▸ Instruction
Please copy out the rows character for character, starting at the row that contains "Viewport: 807px width, 447px" and ending at the row that contains "will tap(354, 271).".

********

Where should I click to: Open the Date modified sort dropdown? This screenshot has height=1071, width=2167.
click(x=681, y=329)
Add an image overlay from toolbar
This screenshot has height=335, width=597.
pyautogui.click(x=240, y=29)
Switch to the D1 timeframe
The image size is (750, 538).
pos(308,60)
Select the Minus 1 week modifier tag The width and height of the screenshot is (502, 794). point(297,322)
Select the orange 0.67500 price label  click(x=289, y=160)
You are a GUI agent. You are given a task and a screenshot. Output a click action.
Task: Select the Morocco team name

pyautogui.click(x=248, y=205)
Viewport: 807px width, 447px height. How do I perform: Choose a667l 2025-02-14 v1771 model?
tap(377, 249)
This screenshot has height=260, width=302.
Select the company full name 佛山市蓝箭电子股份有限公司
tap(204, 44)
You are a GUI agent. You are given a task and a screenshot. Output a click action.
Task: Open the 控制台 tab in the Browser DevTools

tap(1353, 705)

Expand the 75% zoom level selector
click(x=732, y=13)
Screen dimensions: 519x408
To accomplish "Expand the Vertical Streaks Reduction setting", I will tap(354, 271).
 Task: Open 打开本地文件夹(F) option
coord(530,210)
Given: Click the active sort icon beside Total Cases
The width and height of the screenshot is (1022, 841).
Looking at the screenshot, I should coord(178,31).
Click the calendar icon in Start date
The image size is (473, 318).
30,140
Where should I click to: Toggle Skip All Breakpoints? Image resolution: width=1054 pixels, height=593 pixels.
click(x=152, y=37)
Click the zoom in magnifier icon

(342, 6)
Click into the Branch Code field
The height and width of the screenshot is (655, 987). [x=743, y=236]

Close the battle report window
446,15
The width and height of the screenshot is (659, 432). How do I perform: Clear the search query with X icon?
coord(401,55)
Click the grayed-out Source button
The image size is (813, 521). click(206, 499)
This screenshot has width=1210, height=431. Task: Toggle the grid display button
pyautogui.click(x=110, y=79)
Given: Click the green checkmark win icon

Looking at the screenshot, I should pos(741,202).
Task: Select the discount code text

********

▸ Result for this exercise
Viewport: 807px width, 447px height. How do I perform: Choose a667l 2025-02-14 v1771 model?
tap(377, 249)
This screenshot has height=260, width=302.
Select the company full name 佛山市蓝箭电子股份有限公司
tap(204, 44)
You are a GUI agent. You are given a task and a screenshot. Output a click action.
Task: Open the 控制台 tab in the Browser DevTools

tap(1353, 705)

Expand the 75% zoom level selector
click(x=732, y=13)
Screen dimensions: 519x408
To accomplish "Expand the Vertical Streaks Reduction setting", I will tap(354, 271).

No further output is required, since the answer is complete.